- Task details:
Copy every line below that has the word "computer" in it.

- Data excerpts:
- - - - -
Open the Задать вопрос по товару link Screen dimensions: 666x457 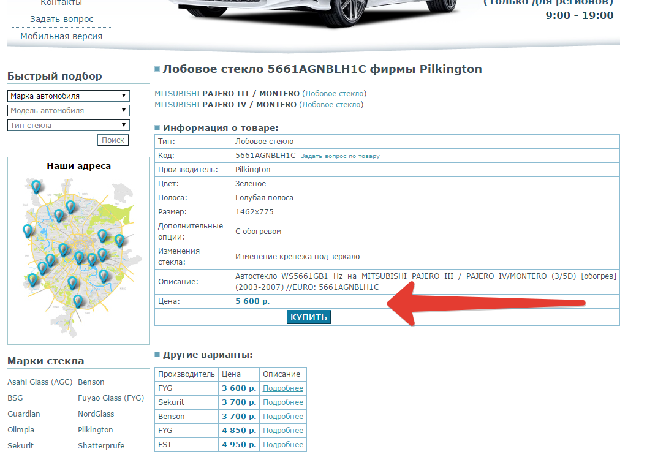[339, 156]
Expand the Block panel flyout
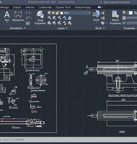This screenshot has height=144, width=137. click(x=104, y=28)
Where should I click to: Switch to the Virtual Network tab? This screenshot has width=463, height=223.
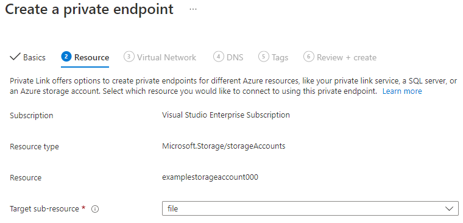(160, 57)
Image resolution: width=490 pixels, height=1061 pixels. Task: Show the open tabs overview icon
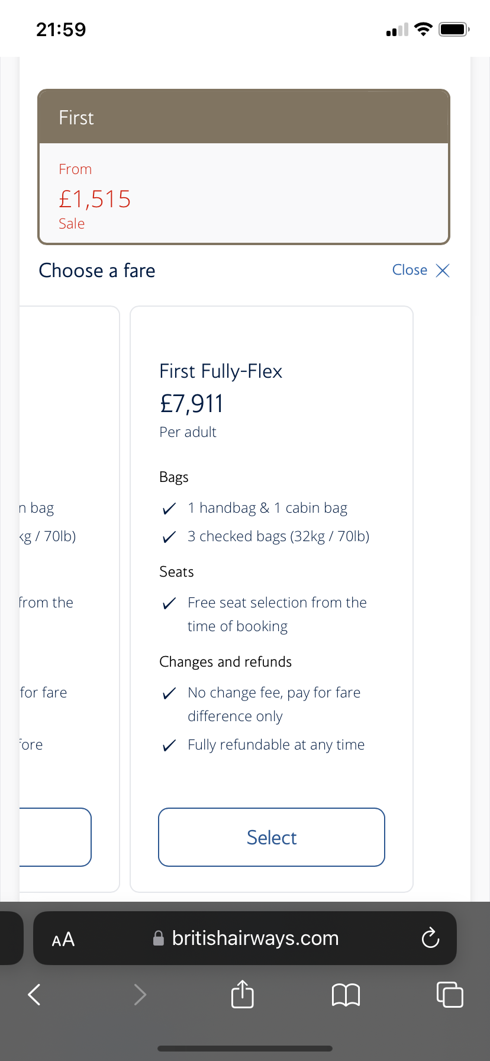click(x=450, y=994)
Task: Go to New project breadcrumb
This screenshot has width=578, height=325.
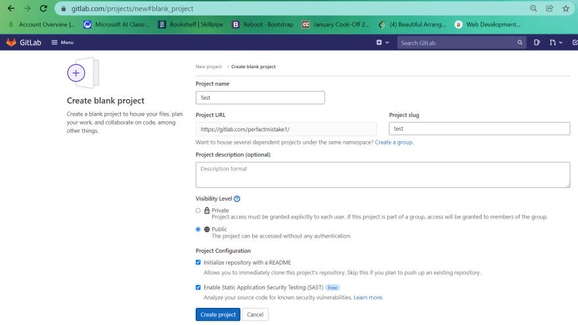Action: point(209,67)
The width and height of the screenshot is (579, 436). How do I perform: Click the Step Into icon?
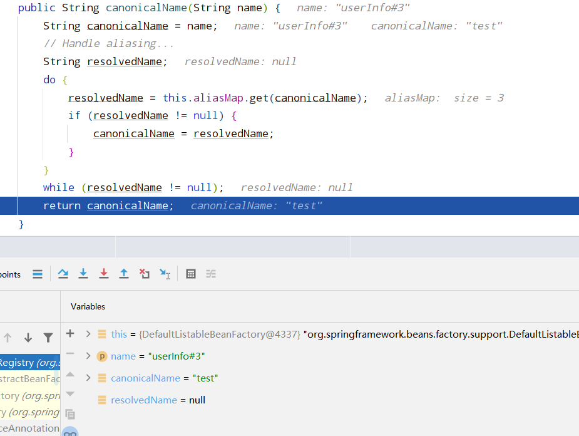(x=83, y=274)
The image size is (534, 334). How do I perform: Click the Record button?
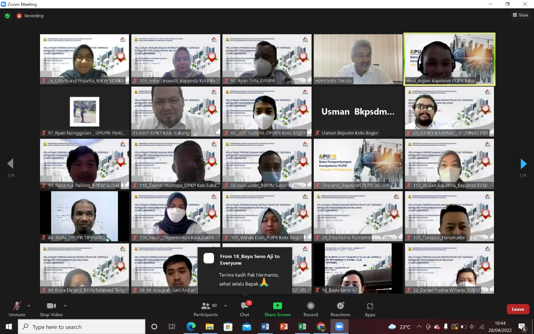pos(310,309)
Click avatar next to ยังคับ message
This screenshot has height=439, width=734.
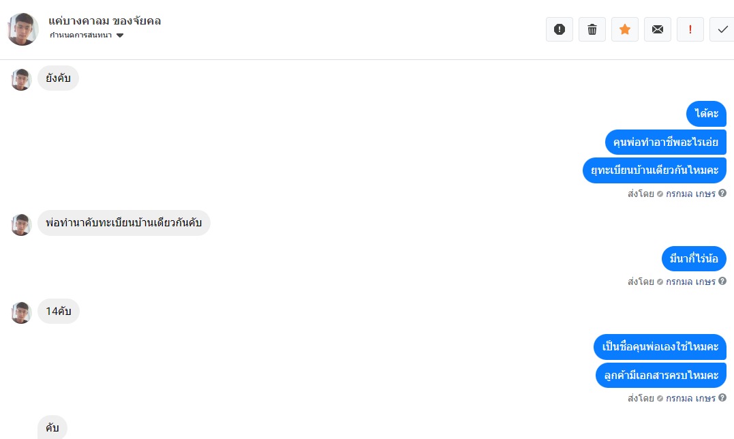tap(21, 79)
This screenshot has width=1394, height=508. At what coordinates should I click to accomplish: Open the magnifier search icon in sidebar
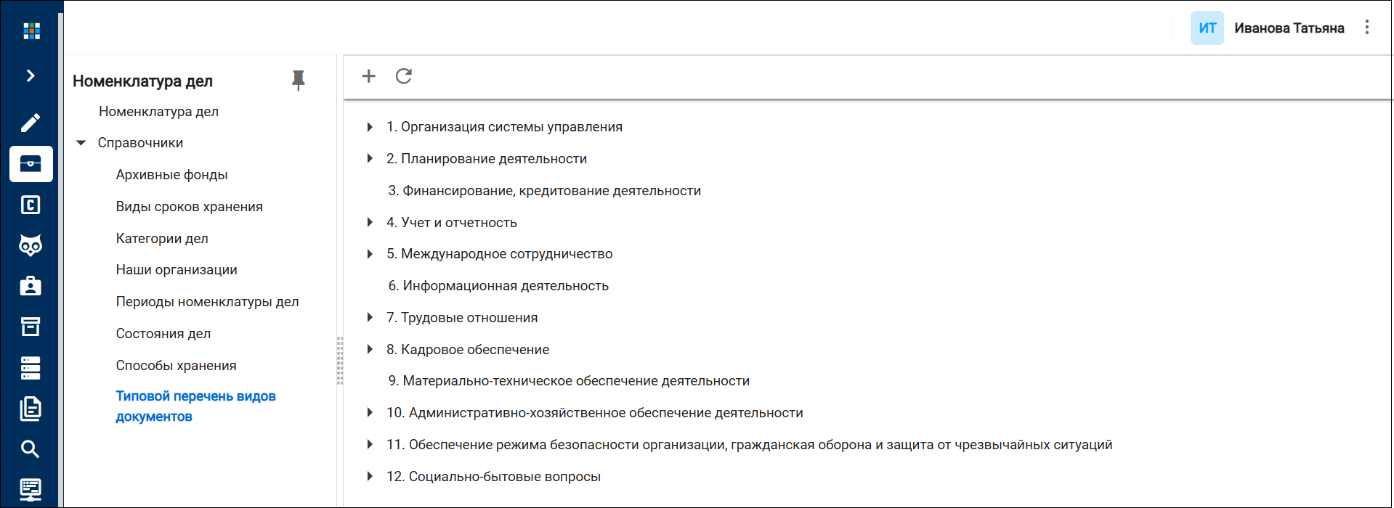[31, 448]
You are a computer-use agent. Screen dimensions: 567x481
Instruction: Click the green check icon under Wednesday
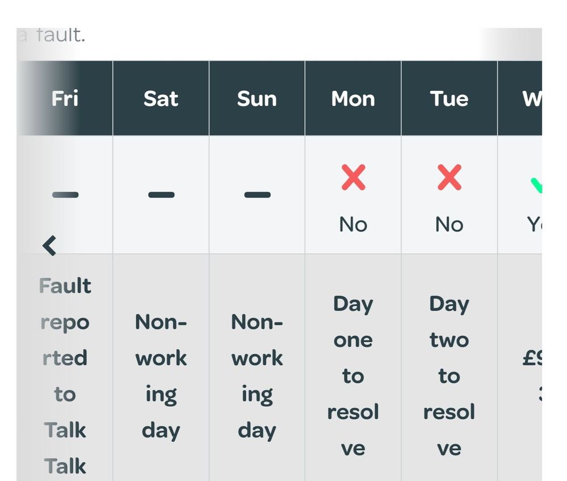click(536, 185)
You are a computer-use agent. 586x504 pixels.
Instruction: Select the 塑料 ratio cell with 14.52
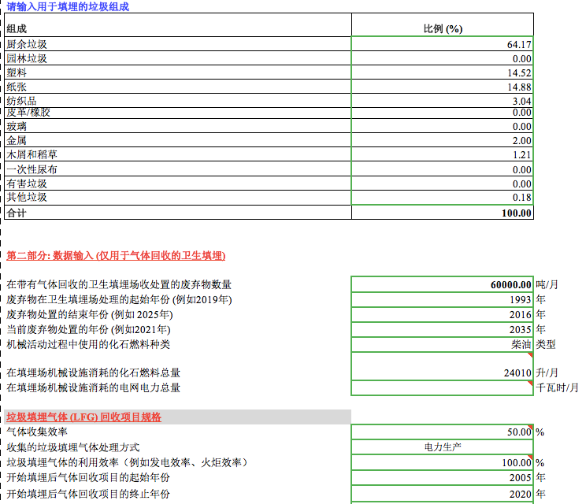point(442,73)
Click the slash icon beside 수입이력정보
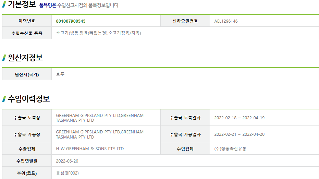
- - - - -
- Your solution:
You are a computer-use agent. Screen dimensions: 567x481
You are a computer-use agent. 586x504 pixels.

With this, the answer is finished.